Records shown:
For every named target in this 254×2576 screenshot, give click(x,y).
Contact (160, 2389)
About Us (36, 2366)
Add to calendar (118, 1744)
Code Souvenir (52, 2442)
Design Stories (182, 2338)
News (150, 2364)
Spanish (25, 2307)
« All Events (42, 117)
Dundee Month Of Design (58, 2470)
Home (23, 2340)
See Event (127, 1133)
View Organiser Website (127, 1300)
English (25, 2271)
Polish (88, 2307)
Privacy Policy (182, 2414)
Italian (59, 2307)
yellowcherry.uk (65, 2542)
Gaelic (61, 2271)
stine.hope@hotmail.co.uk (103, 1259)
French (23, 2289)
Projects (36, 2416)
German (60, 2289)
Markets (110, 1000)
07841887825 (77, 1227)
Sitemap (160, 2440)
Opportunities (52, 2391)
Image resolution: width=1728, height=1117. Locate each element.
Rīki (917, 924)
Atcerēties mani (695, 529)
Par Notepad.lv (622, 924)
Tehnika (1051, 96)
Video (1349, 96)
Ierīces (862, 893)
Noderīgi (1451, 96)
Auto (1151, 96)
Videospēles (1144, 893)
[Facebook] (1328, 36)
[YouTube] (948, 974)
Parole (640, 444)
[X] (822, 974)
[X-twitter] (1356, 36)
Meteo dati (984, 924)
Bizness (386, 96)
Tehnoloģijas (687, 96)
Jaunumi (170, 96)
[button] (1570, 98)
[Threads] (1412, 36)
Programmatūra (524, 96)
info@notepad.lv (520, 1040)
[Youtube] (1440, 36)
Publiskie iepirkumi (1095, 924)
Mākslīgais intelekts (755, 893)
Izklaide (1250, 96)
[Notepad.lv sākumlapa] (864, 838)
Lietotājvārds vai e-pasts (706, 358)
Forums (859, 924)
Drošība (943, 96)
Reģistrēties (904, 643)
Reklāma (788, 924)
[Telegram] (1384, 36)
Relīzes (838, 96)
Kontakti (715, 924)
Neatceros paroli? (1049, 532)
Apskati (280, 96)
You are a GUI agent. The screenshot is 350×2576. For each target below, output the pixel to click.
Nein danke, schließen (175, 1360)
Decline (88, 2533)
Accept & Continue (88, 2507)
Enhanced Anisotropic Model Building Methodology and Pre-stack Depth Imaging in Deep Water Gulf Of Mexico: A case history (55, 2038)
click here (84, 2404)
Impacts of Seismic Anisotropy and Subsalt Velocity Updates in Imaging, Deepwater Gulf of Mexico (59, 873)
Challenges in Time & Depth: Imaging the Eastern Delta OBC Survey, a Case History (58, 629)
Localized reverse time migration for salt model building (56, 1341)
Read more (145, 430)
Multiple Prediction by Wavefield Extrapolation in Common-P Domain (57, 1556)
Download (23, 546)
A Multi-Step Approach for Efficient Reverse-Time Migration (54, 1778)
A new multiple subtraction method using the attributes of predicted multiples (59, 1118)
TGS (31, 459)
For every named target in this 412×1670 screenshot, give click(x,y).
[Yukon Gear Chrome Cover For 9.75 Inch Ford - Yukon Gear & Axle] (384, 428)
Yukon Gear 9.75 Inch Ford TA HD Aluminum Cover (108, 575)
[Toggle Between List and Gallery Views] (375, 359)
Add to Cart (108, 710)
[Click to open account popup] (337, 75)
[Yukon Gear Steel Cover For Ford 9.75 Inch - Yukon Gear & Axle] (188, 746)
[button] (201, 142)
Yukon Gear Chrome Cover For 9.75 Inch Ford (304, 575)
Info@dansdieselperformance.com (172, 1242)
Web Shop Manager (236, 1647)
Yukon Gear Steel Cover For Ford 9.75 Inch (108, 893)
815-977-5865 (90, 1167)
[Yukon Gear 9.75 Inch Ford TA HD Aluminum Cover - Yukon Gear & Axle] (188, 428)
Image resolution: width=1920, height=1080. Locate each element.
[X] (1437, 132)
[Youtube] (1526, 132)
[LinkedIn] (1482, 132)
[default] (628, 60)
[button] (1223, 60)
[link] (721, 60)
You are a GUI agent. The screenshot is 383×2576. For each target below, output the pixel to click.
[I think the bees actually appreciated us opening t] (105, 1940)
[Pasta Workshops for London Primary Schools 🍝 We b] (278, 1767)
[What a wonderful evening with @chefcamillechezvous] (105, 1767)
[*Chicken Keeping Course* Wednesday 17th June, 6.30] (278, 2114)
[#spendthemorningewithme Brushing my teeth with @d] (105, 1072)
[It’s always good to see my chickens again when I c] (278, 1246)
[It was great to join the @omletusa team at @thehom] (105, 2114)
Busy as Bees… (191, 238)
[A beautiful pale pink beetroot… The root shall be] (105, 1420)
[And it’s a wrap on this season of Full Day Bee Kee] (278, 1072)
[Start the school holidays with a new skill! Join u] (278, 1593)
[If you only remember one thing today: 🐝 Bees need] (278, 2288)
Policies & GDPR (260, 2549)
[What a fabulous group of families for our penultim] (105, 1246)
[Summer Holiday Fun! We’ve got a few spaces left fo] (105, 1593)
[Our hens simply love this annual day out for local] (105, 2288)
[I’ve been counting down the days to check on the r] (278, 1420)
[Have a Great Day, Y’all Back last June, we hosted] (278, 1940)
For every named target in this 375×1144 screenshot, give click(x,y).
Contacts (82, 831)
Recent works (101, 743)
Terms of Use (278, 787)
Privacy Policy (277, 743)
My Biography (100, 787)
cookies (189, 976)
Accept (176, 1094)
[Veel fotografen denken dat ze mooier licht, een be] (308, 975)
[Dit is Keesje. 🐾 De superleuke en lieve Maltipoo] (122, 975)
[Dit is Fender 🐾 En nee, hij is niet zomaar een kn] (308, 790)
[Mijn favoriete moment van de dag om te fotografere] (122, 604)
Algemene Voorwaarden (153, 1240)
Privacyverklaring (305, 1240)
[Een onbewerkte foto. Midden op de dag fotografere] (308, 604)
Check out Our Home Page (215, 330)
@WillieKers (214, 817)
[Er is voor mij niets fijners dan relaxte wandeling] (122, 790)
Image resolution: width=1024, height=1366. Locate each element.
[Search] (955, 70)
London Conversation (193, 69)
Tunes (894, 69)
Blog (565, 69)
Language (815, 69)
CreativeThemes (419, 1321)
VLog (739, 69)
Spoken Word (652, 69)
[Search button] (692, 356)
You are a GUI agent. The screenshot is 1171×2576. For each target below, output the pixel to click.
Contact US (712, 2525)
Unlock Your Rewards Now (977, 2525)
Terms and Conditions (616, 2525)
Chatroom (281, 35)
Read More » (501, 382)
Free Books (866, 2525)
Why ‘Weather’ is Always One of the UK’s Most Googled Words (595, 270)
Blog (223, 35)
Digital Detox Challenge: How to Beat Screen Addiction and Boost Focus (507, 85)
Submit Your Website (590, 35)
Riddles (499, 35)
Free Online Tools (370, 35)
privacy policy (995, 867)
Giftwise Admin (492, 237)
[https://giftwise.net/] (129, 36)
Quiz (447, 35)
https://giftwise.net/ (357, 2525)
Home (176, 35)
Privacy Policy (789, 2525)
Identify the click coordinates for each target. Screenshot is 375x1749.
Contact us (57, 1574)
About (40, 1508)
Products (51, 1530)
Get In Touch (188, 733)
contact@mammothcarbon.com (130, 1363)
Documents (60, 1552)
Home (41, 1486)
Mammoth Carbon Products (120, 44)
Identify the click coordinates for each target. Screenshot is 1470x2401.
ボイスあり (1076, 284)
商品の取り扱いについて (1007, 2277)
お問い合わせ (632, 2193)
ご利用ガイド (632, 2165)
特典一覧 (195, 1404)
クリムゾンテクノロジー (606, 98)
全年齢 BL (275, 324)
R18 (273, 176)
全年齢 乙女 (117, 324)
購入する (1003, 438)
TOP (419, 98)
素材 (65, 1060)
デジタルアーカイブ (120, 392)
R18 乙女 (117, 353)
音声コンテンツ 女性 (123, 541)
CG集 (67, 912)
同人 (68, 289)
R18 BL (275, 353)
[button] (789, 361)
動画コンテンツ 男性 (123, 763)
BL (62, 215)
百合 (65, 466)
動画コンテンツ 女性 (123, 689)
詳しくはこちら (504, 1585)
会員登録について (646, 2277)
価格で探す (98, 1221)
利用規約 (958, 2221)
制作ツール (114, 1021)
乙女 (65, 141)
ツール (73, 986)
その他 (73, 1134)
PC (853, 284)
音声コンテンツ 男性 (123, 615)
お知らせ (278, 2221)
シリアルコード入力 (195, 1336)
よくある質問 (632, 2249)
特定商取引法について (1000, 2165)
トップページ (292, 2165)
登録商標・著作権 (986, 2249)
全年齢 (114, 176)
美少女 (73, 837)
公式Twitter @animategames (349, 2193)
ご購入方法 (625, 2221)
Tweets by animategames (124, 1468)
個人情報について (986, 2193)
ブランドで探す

Your instructions: Return only the lines between the one holding "Privacyverklaring (305, 1240)" and the one holding "Language (815, 69)", inclusive, exactly as they appear above.

Expected answer:
Privacyverklaring (305, 1240)
[Een onbewerkte foto. Midden op de dag fotografere] (308, 604)
Check out Our Home Page (215, 330)
@WillieKers (214, 817)
[Er is voor mij niets fijners dan relaxte wandeling] (122, 790)
Image resolution: width=1024, height=1366. Locate each element.
[Search] (955, 70)
London Conversation (193, 69)
Tunes (894, 69)
Blog (565, 69)
Language (815, 69)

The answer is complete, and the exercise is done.